Exercise instructions:
Find the line containing "Click the Mã" in the entries below. Restate it and each line after it, word for word, up to and including the line containing "The image size is (220, 222).".

-- Data in this exercise follows --

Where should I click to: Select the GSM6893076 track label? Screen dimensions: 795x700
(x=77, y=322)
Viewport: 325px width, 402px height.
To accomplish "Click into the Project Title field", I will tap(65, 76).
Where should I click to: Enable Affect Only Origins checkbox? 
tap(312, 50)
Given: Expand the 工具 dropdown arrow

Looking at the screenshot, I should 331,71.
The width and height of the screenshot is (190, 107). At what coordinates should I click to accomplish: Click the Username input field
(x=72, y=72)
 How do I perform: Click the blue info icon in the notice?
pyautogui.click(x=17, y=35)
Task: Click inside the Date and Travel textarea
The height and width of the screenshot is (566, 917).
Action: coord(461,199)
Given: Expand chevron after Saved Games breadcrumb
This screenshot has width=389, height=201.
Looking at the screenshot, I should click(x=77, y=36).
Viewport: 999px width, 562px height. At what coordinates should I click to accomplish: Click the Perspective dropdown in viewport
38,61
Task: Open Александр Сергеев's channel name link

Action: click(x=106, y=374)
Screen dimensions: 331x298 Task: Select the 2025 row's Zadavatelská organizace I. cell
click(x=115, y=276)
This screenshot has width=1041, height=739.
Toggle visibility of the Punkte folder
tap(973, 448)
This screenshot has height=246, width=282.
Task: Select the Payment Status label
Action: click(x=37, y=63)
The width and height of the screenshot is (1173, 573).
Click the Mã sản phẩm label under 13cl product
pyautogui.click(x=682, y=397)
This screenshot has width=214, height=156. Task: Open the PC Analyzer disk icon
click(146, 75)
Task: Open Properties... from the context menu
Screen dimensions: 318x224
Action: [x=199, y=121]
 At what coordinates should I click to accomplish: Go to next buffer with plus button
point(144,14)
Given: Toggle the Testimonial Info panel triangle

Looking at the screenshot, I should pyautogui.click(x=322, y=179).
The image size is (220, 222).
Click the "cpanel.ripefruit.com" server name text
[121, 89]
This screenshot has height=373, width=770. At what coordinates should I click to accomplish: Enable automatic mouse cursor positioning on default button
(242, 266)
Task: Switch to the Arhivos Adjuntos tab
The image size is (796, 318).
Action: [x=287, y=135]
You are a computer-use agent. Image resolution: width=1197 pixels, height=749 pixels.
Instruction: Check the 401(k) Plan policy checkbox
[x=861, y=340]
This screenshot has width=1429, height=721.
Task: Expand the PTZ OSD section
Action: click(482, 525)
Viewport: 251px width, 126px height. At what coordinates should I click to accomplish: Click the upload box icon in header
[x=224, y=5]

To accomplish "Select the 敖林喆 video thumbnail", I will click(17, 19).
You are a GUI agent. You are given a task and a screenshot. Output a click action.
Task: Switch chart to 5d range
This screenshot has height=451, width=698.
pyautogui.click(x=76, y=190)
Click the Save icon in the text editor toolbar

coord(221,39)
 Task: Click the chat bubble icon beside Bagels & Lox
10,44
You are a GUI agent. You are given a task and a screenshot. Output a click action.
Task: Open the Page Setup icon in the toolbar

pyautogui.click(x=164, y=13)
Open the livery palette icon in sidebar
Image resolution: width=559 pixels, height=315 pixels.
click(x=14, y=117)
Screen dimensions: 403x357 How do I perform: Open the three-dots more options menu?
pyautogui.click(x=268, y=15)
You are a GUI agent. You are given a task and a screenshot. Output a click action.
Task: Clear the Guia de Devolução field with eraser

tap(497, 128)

-- Data in this exercise concluded --

Solution to this exercise:
Click the Mã sản phẩm label under 13cl product
pyautogui.click(x=682, y=397)
This screenshot has width=214, height=156. Task: Open the PC Analyzer disk icon
click(146, 75)
Task: Open Properties... from the context menu
Screen dimensions: 318x224
Action: [x=199, y=121]
 At what coordinates should I click to accomplish: Go to next buffer with plus button
point(144,14)
Given: Toggle the Testimonial Info panel triangle

Looking at the screenshot, I should pyautogui.click(x=322, y=179).
The image size is (220, 222).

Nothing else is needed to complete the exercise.